The Seventh Grade Play is a long-standing tradition in Carlisle. It is a unique opportunity for seventh-grade students to play an integral part in a full-scale musical production. The cast and crew are entirely made up of students, who begin working in January. Cast members learn lines, singing, dance choreography and blocking, while the tech crew lends their creative and technical talents to set design and installation, props, costumes, makeup and sound and light equipment.
It is a fabulous team-building opportunity, where months of hard work culminate in the pieces coming together in the final weekend of shows. It has been a joy to be part of their learning process and watch these kids come together as a class.
Thank you to all the parents who volunteered their time to make this a wonderful experience for their children, to those in the Carlisle community who lent their time and energy, and to our outstanding directing team: Linda St. Francis, Amanda Kern and Becky Robichaud.

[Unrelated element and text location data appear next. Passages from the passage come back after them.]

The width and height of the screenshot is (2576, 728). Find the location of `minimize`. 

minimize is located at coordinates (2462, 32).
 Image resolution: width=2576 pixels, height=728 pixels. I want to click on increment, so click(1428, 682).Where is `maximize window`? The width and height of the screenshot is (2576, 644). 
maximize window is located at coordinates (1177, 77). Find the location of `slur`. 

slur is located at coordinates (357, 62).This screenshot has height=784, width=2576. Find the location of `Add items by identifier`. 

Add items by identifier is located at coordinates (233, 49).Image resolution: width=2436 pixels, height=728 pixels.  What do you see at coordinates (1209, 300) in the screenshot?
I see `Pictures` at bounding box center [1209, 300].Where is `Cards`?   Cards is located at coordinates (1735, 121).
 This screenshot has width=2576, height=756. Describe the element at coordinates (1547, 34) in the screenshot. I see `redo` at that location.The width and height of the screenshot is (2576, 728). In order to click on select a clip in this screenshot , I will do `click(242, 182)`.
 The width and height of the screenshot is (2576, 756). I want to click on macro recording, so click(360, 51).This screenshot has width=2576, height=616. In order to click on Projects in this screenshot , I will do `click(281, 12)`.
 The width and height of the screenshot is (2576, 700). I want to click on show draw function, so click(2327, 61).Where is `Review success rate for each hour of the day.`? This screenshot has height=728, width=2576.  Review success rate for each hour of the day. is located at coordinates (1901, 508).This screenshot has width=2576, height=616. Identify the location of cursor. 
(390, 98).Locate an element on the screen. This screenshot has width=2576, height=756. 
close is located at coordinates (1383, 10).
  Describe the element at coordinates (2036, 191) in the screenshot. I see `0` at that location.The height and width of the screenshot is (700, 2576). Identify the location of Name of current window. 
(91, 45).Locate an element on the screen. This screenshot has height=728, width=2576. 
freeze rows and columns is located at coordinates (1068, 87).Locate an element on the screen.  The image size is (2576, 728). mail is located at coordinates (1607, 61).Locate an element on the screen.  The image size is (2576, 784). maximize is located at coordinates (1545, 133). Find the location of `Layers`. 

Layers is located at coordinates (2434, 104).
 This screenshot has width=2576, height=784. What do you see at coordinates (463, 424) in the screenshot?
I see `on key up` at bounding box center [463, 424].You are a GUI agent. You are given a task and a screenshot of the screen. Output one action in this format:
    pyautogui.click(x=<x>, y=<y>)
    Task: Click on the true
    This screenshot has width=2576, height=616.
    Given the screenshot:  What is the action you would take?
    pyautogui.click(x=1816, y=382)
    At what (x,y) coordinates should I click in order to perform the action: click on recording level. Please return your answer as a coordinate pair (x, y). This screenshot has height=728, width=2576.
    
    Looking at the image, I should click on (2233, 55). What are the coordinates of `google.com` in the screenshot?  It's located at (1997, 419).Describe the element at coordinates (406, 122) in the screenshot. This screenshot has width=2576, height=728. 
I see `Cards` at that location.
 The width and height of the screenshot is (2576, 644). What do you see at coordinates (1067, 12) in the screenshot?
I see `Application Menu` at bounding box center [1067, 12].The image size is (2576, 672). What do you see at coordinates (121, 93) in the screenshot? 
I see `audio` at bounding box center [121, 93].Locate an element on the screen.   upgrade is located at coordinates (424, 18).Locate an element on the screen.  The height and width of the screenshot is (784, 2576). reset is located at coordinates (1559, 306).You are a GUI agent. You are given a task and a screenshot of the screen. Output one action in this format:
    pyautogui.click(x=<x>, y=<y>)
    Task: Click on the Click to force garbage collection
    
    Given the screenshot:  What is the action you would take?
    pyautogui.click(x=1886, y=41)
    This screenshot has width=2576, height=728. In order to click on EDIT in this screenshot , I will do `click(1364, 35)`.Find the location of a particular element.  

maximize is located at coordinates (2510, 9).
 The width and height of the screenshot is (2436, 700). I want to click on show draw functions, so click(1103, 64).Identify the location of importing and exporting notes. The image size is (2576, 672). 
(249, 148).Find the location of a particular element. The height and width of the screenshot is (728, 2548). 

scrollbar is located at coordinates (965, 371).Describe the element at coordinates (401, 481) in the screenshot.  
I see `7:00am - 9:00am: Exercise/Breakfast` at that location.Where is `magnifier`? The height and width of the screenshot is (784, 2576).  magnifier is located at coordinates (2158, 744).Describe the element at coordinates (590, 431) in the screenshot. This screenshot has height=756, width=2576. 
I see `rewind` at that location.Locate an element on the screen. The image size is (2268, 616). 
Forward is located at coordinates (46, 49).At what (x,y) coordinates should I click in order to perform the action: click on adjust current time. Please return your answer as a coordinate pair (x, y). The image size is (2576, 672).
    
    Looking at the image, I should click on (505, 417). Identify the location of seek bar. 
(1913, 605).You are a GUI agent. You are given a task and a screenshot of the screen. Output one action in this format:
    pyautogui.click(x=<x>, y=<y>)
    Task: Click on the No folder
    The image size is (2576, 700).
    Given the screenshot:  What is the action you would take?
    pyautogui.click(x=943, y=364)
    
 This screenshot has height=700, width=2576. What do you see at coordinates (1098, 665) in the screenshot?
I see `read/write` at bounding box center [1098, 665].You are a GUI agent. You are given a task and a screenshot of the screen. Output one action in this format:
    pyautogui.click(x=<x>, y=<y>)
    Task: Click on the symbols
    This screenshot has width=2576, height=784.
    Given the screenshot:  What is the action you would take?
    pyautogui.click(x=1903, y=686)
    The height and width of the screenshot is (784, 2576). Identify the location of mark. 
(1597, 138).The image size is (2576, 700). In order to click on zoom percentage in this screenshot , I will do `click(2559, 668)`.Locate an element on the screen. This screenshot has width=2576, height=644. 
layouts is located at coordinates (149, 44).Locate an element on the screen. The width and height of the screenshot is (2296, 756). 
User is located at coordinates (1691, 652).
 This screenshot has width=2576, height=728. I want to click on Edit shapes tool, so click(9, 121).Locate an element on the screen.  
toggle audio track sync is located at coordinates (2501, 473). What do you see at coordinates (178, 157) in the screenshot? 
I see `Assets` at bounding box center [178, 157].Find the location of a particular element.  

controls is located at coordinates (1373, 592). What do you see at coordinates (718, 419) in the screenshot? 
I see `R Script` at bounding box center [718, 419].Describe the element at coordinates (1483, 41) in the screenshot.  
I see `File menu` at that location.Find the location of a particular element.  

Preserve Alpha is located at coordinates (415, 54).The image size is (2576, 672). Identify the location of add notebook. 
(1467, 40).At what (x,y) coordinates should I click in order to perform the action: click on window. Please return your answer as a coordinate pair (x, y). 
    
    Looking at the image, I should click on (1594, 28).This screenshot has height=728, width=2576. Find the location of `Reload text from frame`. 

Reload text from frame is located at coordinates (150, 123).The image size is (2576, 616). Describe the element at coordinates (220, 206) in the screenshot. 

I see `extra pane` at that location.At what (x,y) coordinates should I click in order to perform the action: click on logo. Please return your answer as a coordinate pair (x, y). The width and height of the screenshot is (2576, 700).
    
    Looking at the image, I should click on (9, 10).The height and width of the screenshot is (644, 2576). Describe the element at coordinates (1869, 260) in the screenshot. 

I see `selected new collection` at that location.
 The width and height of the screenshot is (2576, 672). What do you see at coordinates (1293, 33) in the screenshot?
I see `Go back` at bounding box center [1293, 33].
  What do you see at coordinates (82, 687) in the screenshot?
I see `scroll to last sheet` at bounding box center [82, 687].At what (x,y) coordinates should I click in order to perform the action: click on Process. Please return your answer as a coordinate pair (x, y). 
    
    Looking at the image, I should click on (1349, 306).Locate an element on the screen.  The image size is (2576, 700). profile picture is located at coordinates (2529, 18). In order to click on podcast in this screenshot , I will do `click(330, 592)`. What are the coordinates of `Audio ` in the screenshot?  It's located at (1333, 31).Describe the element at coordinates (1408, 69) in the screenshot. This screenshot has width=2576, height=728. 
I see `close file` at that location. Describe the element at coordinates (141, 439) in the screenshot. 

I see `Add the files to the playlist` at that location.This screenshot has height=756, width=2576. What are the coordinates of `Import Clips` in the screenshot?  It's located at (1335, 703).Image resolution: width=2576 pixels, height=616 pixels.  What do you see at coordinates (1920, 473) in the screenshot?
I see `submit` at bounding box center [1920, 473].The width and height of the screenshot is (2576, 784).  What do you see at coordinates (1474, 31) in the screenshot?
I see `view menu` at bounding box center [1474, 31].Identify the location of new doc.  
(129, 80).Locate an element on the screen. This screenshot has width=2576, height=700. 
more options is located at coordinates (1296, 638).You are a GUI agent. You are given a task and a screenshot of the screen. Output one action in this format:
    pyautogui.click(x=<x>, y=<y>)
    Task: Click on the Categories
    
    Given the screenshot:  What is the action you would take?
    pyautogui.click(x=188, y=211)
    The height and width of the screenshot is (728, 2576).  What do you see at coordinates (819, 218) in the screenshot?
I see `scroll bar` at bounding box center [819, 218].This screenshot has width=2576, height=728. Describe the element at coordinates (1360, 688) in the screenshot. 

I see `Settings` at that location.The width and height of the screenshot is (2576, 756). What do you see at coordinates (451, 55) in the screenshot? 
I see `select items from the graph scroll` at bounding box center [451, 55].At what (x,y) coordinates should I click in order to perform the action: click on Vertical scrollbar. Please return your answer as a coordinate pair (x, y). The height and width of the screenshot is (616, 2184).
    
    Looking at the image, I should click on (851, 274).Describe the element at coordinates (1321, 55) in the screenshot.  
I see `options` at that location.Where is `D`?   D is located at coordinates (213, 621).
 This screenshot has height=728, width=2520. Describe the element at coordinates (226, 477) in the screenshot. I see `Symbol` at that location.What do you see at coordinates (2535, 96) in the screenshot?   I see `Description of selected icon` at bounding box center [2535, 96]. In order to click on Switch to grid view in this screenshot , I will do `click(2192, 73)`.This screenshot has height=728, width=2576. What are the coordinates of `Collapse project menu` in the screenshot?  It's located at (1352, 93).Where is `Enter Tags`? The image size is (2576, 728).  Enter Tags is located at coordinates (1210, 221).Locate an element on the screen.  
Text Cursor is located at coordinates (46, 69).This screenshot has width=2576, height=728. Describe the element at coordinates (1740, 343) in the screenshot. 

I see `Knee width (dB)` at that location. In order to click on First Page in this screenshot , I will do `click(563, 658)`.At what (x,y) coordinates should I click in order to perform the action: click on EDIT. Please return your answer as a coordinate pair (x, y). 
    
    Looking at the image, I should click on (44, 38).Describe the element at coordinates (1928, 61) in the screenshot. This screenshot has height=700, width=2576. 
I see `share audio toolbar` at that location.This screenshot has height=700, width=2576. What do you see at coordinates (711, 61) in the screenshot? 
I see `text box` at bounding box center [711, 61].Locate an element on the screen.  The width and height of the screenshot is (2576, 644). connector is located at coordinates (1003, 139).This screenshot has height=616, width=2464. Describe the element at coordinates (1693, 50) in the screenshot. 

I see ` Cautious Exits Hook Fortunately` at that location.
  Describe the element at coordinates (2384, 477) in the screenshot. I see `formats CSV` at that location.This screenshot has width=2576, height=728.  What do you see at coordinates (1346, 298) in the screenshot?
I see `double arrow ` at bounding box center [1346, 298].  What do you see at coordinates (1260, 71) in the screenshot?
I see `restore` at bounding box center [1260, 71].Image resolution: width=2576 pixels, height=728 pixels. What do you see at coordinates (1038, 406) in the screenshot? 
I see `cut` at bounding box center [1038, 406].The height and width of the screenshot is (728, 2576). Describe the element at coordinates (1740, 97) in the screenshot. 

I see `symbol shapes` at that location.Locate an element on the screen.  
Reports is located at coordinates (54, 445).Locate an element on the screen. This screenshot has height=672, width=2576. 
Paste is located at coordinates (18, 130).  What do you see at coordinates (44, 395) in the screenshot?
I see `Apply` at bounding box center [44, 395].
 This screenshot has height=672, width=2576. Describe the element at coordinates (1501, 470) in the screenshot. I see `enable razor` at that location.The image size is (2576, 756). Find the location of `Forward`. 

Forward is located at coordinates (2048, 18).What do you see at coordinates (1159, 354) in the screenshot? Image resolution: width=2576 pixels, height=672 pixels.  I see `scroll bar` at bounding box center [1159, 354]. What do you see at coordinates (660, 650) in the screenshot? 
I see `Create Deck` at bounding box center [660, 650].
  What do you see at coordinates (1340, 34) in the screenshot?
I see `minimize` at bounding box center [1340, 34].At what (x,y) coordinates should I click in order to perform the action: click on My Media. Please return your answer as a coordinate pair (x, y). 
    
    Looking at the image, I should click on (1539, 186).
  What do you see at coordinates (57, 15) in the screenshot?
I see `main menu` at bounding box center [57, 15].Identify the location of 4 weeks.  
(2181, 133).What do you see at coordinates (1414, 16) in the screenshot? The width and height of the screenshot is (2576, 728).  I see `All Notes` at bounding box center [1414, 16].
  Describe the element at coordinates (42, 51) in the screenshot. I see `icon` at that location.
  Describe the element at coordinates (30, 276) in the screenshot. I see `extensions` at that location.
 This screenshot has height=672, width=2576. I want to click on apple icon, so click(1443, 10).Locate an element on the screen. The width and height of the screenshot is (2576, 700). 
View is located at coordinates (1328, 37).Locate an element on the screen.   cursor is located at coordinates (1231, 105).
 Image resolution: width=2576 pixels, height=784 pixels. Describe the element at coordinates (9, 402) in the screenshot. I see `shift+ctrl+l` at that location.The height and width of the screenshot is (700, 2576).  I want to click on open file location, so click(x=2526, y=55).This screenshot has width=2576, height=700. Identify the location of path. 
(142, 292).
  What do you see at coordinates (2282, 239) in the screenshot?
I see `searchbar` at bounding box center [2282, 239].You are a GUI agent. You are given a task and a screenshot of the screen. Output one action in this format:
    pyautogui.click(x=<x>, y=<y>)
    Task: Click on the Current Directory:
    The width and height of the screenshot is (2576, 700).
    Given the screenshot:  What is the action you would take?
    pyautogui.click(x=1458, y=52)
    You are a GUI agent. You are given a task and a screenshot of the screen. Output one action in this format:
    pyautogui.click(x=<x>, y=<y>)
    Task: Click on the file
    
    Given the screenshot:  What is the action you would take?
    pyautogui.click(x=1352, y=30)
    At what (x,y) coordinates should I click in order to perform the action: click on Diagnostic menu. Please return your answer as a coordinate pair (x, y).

And, thank you to all who joined the Seventh grade class for this very special production of Seussical, Jr. We hope you enjoyed the show.
Ali Walsh, Casey Smith,
Jane Hamilton & Stephanie Blunt
Seventh Grade Play Producers
Uncomfortable with stereotypes
To the Editor:
It’s always a pleasure to read about the Seventh Grade Play. Theater creates a level playing field, where students work together as equals with a common goal.
This year’s article, however, perpetuated a disturbing stereotype. It read, “The dads work on the set; the moms help with costumes, hair, make-up and getting the students back and forth for the rehearsals and performances.” Seriously? In 2018?
Our children participated in Night at the Wax Museum a few years ago, and the fabulous set was designed by a seasoned female architect. Yes, a mom. She also shepherded the construction of the magnificent backdrop. The props and set pieces were built by both boys and girls. And many dads drove the carpools.
Please reconsider how you characterize the roles of “moms and dads.” Such pernicious stereotypes are rooted in the 1950s.
Page Brook Road
To the Editor:
I loved Liz Bishop’s Forum in the March 16 issue about the game of bridge as a metaphor for life. After years of (still) learning the game, I strongly relate. Liz observes that learning bridge entails inevitable mistakes, forgiveness and intellectual growth. For me, bridge requires striving to continuously improve my communication. My goals are to better comprehend partner’s signals during play and be better understood by my partner. These are at the core of the essentials of learning and playing bridge. And for me, they work as a useful guide for everyday living.